Nie odpowiedziała od razu, jednak wymownie zaburczało jej w brzuchu. Uśmiechnęłam się lekko i kiwnęłam dziewczynce głową. Podeszła do mnie i razem ruszyłyśmy ciemnymi ulicami. Milczała, pogrążona najwyraźniej we własnych myślach.
- Więc z kim mnie pomyliłaś? – spytałam, przerywając milczenie.
- Z Somniatisem. Mieszkam u niego. Czasami jest… zbyt nadopiekuńczy.
- Mnie to mówisz? Rori włóczy się za mną dniem i nocą, a gdy coś się kroi odsyła w bezpieczne miejsce. Jakbym była Alphą ze szkła. – Zaśmiałam się pod nosem, jednak bez przekonania.
- Więc gdzie teraz jest? – Czarnowłosa rozejrzała się, jakby spodziewała się ujrzeć śledzący nas cień.
- Chyba ździebko za dużo wypił wieczorem – przyznałam. – Nie żebym maczała w tym palce. To tutaj.
Stanęłyśmy przed niepozornie wyglądającymi drzwiami. Ot, jak wszystkie w tej okolicy. Wyjęłam spod płaszcza klucz na łańcuszku i wsunęłam w dziurkę. Przekręciłam z cichym zgrzytem i weszłyśmy do niewielkiej sieni, nieco zagraconej, pachnącej starością i kotami.
- Masz – powiedziałam, ciskając w Tiffany szarymi, uszytymi na drutach kapciami. – Powinny być dobre.
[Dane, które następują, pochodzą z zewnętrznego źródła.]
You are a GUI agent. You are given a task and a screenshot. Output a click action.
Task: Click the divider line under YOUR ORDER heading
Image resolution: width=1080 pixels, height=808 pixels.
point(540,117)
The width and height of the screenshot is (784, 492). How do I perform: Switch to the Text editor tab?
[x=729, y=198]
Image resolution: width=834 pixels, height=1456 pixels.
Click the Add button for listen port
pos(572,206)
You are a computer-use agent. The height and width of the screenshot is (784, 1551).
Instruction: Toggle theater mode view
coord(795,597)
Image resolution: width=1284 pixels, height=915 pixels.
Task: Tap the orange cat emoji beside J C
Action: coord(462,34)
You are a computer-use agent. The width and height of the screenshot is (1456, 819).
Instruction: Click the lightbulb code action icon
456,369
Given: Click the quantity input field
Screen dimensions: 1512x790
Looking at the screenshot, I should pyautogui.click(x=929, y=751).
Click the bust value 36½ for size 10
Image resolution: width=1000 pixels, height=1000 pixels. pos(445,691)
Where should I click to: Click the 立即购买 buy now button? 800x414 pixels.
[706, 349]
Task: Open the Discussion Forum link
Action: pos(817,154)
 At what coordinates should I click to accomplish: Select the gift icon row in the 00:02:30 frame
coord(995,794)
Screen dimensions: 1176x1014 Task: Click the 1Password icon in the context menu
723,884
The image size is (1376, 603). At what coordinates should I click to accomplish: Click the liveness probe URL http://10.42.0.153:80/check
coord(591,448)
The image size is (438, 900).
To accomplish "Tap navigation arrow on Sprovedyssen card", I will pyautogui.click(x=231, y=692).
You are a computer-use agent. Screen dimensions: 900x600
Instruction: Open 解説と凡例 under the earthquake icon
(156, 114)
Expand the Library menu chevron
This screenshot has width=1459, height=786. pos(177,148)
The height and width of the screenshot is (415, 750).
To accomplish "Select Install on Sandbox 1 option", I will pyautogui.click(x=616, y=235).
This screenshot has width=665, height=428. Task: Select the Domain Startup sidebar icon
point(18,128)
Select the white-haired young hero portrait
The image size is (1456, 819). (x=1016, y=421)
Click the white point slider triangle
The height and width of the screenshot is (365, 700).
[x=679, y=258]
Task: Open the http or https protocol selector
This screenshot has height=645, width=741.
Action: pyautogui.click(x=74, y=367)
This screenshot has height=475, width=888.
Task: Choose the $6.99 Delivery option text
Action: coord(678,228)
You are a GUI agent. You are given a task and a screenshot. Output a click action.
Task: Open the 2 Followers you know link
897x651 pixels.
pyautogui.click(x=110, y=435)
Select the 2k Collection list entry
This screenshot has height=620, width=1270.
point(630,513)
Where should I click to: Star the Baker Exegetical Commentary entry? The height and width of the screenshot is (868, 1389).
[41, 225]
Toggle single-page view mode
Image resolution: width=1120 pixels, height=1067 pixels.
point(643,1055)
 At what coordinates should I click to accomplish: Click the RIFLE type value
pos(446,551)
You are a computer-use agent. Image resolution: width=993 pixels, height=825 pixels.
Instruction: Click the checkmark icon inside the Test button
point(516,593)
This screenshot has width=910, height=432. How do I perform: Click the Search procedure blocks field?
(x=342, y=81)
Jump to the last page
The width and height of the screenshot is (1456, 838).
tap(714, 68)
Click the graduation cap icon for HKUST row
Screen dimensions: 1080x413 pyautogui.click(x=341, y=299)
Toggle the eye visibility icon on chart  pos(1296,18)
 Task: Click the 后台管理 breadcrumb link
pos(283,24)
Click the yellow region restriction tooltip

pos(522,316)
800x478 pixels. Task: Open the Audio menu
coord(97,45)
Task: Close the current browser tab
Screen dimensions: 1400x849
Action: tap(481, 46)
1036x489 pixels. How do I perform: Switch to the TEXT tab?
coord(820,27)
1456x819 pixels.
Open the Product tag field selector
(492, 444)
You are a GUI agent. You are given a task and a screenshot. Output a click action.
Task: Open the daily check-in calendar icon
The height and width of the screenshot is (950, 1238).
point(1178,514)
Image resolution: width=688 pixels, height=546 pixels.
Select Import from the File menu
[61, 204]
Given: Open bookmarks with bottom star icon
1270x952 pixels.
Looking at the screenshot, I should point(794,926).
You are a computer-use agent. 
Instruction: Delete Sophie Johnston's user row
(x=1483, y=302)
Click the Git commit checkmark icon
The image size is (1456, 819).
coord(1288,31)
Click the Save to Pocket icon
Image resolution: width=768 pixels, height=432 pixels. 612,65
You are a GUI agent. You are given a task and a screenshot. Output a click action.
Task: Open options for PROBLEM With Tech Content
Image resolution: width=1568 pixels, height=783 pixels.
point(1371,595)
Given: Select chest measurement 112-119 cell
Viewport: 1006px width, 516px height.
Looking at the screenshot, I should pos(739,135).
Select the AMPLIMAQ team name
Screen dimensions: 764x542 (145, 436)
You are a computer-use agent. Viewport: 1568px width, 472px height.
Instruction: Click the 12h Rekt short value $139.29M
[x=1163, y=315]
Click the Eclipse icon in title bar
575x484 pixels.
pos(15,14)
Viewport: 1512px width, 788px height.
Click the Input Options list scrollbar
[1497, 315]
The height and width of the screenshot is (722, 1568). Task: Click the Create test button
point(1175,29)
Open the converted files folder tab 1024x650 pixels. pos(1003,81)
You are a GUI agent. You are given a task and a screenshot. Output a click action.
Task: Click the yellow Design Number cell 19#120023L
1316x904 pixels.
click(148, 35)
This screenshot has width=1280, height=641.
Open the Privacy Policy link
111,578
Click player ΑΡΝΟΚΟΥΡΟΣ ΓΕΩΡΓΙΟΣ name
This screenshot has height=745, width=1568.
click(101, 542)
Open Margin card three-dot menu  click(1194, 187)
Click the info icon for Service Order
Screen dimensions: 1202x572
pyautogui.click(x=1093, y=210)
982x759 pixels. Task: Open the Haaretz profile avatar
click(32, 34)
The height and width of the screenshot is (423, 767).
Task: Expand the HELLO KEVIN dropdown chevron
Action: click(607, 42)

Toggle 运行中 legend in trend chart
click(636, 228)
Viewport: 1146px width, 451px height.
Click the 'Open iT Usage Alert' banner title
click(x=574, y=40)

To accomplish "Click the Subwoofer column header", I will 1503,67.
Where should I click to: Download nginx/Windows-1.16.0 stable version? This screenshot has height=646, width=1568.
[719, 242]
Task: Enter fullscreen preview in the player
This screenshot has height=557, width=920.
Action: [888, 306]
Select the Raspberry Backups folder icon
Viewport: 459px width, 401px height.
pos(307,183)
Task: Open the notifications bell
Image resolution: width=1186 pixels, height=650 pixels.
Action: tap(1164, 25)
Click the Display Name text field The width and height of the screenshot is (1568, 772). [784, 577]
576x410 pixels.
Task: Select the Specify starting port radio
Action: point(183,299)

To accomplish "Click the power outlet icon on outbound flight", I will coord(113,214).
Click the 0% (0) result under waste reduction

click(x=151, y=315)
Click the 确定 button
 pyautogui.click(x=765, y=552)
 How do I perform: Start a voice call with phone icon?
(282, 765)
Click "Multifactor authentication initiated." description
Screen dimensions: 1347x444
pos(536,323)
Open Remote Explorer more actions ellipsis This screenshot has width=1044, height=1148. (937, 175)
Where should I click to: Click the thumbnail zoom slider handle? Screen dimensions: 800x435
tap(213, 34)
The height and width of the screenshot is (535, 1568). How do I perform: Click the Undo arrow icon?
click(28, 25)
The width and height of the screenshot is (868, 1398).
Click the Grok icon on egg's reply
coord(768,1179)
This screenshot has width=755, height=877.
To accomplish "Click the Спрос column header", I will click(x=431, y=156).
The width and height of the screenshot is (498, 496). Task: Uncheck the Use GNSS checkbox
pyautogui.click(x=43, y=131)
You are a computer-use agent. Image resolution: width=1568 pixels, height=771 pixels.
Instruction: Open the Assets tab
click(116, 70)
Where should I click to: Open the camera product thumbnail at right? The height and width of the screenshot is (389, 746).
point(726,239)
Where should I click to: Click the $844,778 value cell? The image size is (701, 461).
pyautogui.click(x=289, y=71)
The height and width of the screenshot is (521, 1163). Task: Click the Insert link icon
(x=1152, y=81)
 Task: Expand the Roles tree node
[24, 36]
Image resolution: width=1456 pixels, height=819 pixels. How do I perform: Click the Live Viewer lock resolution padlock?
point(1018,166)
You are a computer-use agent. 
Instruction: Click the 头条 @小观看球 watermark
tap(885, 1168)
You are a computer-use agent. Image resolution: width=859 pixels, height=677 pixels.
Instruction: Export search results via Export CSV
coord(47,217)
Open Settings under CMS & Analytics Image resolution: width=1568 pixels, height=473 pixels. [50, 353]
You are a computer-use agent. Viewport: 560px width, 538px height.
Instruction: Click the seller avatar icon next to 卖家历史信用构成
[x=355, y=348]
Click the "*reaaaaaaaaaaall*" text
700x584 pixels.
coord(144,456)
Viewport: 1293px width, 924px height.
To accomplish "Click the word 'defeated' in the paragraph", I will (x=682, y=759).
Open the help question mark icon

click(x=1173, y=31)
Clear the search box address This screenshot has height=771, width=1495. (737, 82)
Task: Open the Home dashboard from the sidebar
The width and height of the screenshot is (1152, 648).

Chyba sierściuchy nie zdążyły ich jeszcze pogryźć.
- Mieszkasz tutaj? – Dziewczyna z ciekawością rozejrzała się po przedsionku. Odwiesiłam płaszcz do szafy i założyłam pobieżnie kapcie.
- Taa, na górnym piętrze. Starsza pani, u której to wynajmuję nie może i tak chodzić po schodach. – Ruszyłam na górę, a czarnowłosa pośpieszyła za mną. Wskazałam jej drzwi do mojego pokoju i poprosiłam, by się rozgościła, po czym skierowałam się do kuchni.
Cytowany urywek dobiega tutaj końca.